GERRYMANDERING FEARS REMAIN, WHILE RIGHT TO CAMPAIGN FREELY EMPHASISED
THE ELECTION Commission (EC) has completed the redrawing of constituencies and the details will be announced in the Royal Gazette soon, Deputy Prime Minister Wissanu Krea-ngam said yesterday.
Wissanu, who is in charge of the government’s legal affairs, said the government has been informed of the EC’s completion of the task, adding that those who are unhappy with the new constituencies can petition the Administrative Court.
The deputy PM added that the EC had earlier informed the ruling National Council for Peace and Order (NCPO) about complaints from politicians related to the redrawing of constituencies. However, he said, the documents have not been unveiled and he has no details about the matter.
The EC has been working on redrawing constituency boundaries over the past couple of months, and has used three different options for each electoral area before public hearings.
However, the NCPO recently issued an order legalising any decision on constituency mapping by the EC, no matter whether it is in line with existing laws. This has led to rumours that a fourth way of constituency drawing had emerged in many areas.

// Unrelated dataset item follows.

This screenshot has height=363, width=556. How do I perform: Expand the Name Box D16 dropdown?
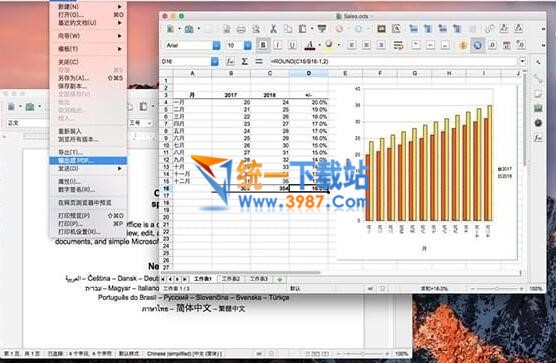(x=215, y=61)
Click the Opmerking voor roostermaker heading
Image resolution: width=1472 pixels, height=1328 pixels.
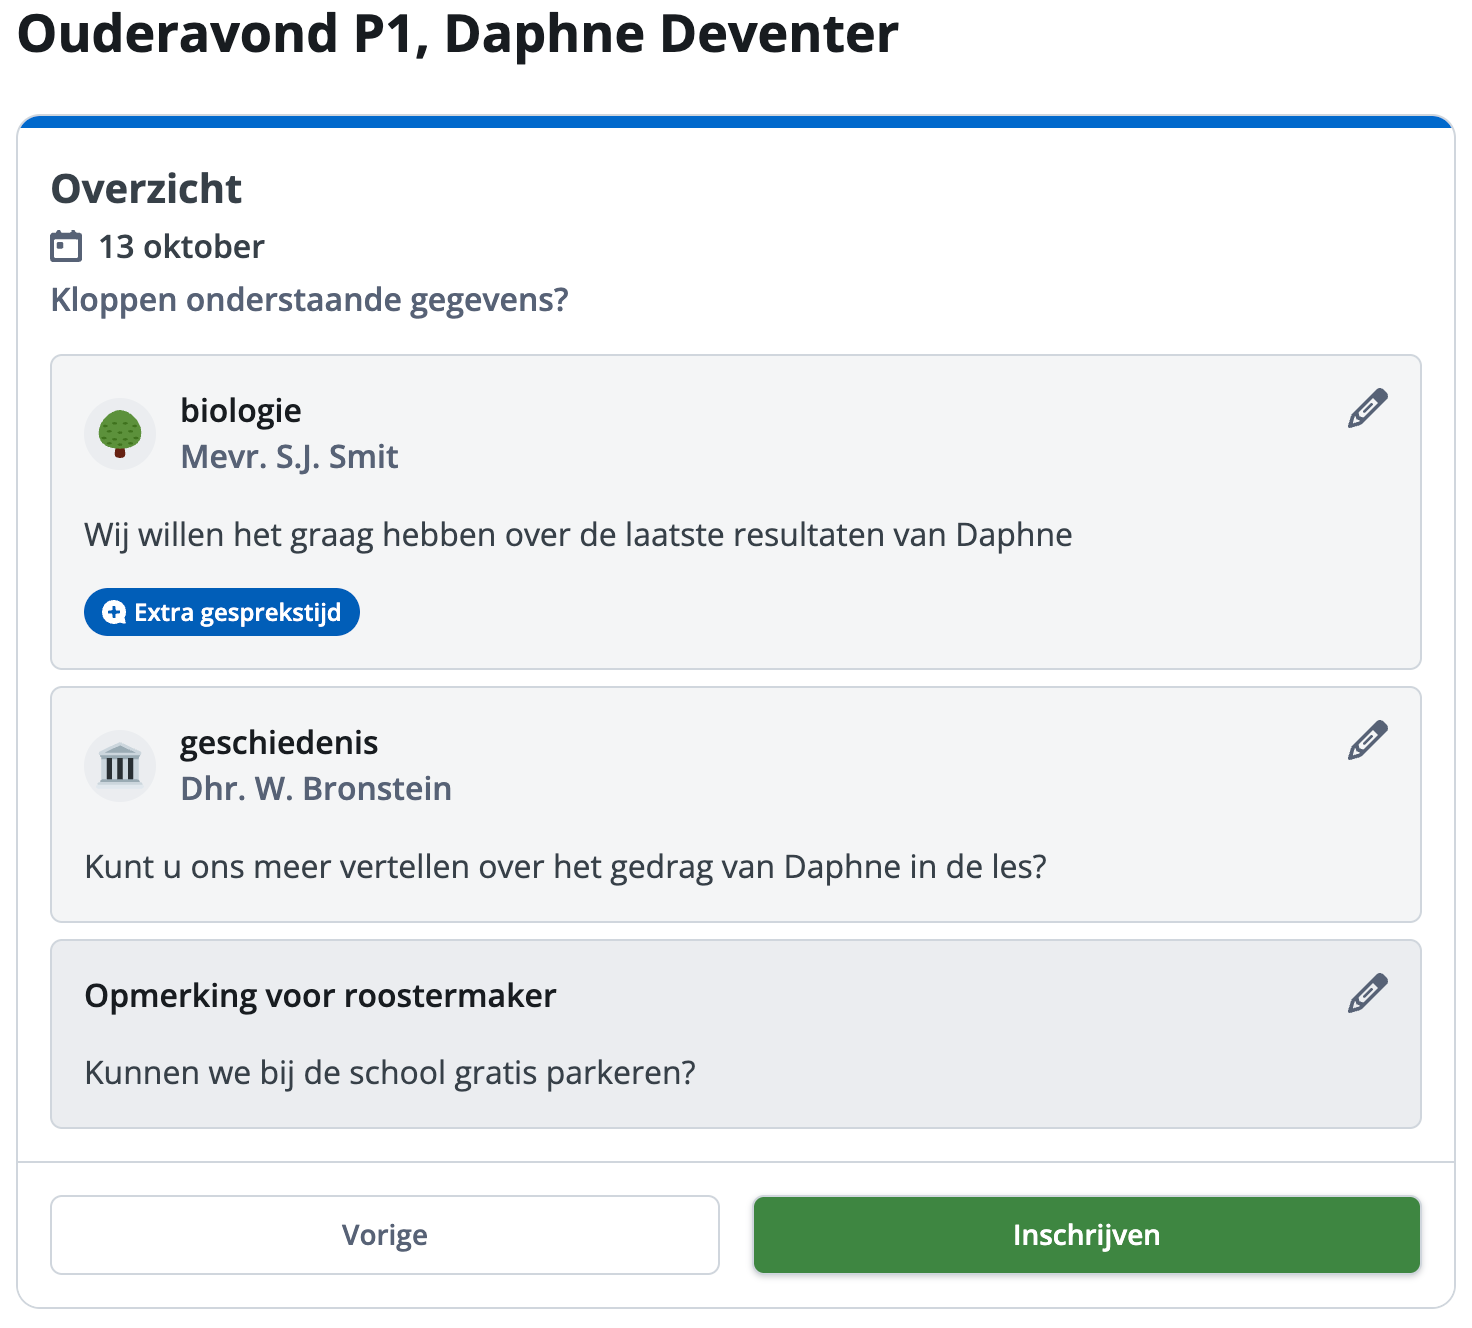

Politicians have also expressed concern that the junta order, which is treated as law, could allow boundary gerrymandering in a way that benefits certain political parties, particularly one that is pro-junta.
There have also been complaints of gerrymandering and allegations that the issue of constituency redrawing was used to persuade former MPs to defect to a pro-junta political party.
Gerrymandering is a serious threat for political parties. If a party’s stronghold is separated into two constituencies, for instance, then that party can lose the election in one or both those constituencies.
Constituencies need to be redrawn because under the current Constitution, there can only be 350 constituencies in the next general election, compared to 400 in previous polls.
Meanwhile, Prime Minister Prayut Chan-o-cha, who is in Germany, promised yesterday that his government will hold an election that is “the fairest”.
As for the mass defection of former MPs to the pro-junta Palang Pracharat Party, General Prayut said that was a normal “political mechanism” – something that he, as a premier, had no jurisdiction over. He also noted that this current post-coup administration will cease to exist as soon as a new government is set up.
Prayut has been on an official trip to Germany from Tuesday and will return today.
Meanwhile, Anek Laothamathas, co-founder of Action Coalition for Thailand Party, called on the NCPO yesterday to allow politicians to campaign freely, without monitoring by military officers.
Anek, an academic-turned-politician, said that once the political restrictions are lifted, politicians should be allowed to “campaign naturally” without any interference.
“Politicians must be able to campaign for votes without being followed or monitored when they visit constituents,” he said.
A meeting between the NCPO and political parties has been scheduled for December 7 and the lifting of political restrictions – that have been in place since the 2014 coup – is expected to be on the agenda.
Anek also said he believed the election will be held on February 24, as reiterated by senior government figures, including Deputy Premier and Defence Minister General Prawit Wongsuwan.